MMP-12 shares many features typical of MMPs including its domain structure, chromosomal location within the MMP gene cluster on human chromosome 11q22, and its capacity to degrade extracellular matrix (ECM) components. MMP-12 is unique with respect to its predominantly macrophage-specific pattern of expression and the ability to readily shed its C-terminal domain on processing. With respect to proteolytic activity, MMP-12 has the capacity to hydrolyze a broad spectrum of extracellular matrix components, excluding interstitial collagens. MMP-12, like other MMPs, also cleaves a variety of non-ECM proteins such as plasminogen (11) and latent tumor necrosis factor α (TNF-α) (12), resulting in angiostatin and active TNF-α, respectively.
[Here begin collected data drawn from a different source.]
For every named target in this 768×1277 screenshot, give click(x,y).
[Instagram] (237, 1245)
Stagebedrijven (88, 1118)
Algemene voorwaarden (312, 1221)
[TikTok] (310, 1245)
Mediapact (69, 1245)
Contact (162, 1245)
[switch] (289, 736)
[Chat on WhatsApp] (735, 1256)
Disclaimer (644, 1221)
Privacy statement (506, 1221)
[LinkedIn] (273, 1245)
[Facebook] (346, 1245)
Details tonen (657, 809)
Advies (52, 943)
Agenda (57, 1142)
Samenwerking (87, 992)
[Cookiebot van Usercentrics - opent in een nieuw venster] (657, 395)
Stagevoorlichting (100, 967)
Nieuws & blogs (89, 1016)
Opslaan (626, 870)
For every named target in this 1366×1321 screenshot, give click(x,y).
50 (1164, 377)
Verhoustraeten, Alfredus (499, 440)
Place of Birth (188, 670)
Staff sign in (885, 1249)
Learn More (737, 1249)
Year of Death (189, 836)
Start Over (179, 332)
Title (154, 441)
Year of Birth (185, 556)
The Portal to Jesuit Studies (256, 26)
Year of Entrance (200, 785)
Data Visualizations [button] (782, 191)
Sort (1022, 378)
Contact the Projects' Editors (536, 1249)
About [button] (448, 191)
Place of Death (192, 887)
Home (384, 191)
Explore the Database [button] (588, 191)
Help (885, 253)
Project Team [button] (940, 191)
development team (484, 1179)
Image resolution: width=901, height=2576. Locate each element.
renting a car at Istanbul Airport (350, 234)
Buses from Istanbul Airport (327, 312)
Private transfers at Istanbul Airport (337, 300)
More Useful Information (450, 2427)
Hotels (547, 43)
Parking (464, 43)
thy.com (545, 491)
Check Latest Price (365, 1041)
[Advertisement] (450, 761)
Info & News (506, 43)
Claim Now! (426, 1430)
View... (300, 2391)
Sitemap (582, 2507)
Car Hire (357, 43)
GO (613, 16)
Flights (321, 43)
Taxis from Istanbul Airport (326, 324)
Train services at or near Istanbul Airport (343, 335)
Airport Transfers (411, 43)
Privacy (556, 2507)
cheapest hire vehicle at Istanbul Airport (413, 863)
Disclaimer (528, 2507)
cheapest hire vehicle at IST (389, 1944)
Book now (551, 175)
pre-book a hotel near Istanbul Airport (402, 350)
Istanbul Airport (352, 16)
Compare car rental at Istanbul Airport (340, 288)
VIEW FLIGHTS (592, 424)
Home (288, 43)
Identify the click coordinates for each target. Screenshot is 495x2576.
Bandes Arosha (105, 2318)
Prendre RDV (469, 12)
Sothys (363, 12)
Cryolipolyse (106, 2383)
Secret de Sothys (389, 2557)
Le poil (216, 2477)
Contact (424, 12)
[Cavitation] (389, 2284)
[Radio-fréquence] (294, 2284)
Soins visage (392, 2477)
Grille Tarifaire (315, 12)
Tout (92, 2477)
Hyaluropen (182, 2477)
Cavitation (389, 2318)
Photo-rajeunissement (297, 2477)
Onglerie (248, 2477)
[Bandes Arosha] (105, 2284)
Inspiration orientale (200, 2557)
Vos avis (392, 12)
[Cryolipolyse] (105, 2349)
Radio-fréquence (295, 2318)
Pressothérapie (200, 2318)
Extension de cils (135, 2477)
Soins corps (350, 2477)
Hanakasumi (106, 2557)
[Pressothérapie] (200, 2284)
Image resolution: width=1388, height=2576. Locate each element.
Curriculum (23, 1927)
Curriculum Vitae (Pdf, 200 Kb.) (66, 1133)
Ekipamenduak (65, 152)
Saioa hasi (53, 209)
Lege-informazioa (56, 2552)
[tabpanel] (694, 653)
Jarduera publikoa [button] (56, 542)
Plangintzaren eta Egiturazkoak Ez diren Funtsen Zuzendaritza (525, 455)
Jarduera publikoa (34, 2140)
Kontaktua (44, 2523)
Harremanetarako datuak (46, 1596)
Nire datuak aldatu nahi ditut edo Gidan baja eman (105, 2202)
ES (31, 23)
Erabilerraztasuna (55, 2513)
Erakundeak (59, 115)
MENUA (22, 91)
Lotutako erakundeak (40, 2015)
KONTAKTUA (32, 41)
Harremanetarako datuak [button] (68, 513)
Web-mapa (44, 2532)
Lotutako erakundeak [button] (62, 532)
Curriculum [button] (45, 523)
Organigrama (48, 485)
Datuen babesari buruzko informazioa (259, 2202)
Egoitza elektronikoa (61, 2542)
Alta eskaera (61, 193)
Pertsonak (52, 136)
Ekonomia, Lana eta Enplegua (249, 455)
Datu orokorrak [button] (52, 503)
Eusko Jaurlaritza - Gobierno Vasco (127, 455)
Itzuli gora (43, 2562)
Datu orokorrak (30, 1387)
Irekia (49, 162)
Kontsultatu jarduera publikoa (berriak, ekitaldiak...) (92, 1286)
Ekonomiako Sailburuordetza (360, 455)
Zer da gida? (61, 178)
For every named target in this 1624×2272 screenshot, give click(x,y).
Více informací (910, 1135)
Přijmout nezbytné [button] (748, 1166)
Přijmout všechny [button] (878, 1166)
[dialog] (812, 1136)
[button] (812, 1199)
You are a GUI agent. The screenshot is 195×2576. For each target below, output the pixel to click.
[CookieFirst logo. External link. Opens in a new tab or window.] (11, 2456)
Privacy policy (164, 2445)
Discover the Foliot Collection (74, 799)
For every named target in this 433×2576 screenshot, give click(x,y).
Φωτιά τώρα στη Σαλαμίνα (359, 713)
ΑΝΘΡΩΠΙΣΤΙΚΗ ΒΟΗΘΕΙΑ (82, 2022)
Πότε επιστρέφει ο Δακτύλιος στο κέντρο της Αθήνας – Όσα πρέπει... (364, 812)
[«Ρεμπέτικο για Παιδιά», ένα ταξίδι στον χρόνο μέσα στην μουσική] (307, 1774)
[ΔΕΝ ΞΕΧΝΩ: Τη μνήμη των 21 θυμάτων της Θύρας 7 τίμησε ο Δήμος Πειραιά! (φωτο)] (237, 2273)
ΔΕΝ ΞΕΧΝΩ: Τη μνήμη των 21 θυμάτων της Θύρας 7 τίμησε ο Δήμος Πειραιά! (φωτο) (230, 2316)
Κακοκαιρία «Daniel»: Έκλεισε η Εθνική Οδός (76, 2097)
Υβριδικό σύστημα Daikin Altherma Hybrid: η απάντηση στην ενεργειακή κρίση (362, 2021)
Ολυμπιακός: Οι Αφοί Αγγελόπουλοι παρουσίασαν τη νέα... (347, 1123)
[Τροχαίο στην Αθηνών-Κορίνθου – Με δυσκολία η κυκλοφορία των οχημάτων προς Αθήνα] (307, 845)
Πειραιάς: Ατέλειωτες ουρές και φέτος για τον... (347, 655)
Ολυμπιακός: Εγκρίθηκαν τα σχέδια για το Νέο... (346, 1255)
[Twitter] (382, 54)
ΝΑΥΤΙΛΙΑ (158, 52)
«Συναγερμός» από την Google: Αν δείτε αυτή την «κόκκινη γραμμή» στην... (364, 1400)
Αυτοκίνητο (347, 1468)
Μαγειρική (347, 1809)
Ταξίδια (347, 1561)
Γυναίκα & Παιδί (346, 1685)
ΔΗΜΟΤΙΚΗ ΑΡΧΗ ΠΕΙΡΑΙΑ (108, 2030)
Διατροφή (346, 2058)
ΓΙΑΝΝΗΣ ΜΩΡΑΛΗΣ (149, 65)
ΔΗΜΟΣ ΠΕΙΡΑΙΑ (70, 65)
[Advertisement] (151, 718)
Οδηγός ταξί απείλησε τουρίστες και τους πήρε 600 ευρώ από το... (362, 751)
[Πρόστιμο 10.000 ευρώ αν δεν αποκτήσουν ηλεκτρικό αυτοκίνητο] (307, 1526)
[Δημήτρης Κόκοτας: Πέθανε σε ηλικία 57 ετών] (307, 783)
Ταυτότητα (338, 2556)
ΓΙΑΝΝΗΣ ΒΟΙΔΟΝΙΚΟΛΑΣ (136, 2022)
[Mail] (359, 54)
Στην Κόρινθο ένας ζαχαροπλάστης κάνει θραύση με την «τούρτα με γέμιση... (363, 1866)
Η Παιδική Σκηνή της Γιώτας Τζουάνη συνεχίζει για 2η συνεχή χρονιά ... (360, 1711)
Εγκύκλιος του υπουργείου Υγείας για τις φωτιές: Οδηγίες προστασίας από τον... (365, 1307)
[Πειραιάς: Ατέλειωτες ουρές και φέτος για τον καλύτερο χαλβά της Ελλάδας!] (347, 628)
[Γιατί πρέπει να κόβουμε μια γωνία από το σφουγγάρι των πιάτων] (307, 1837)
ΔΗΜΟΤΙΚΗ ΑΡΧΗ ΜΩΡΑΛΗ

Macrophages of MMP-12−/− mice have a markedly diminished capacity to degrade extracellular matrix components (13). MMP-12−/− macrophages are essentially unable to penetrate reconstituted basement membranes both in vitro and in vivo. The prominent and specific expression of MMP-12 in mouse macrophages has made MMP-12−/− mice an excellent model system for determining the role of extracellular macrophage-mediated proteolysis in a variety of (patho)biological processes.
Finley and colleagues (14) cultured macrophages of patients with and without COPD and performed reverse transcriptase-polymerase chain reaction (RT-PCR) for several MMPs. They found that expression of collagenase 1 (MMP-1) and gelatinase B (MMP-9) mRNA was enhanced in macrophages from patients with COPD. Although not explicitly stated in that study, macrophage elastase (MMP-12) was minimally detected in nonsmokers and induced in both smokers and patients with COPD. Other correlative studies of MMP expression in sputum, BAL, and lung tissue are emerging. The chronicity, general absence of smoking late in the disease, and the static nature of these types of studies contribute to the complexity of correlating the presence of proteinases with dynamic changes in lung architecture. With the large number of potential candidates capable of causing lung destruction in pulmonary emphysema, it is imperative to determine directly the relative contribution of these proteinases in smoking-associated emphysema. The most direct methods available to establish protein functions are to perform gain of function and loss of function experiments in complex biological organisms (mammals). Investigators are beginning to take advantage of transgenic technology to overexpress and delete specific proteinases in mice.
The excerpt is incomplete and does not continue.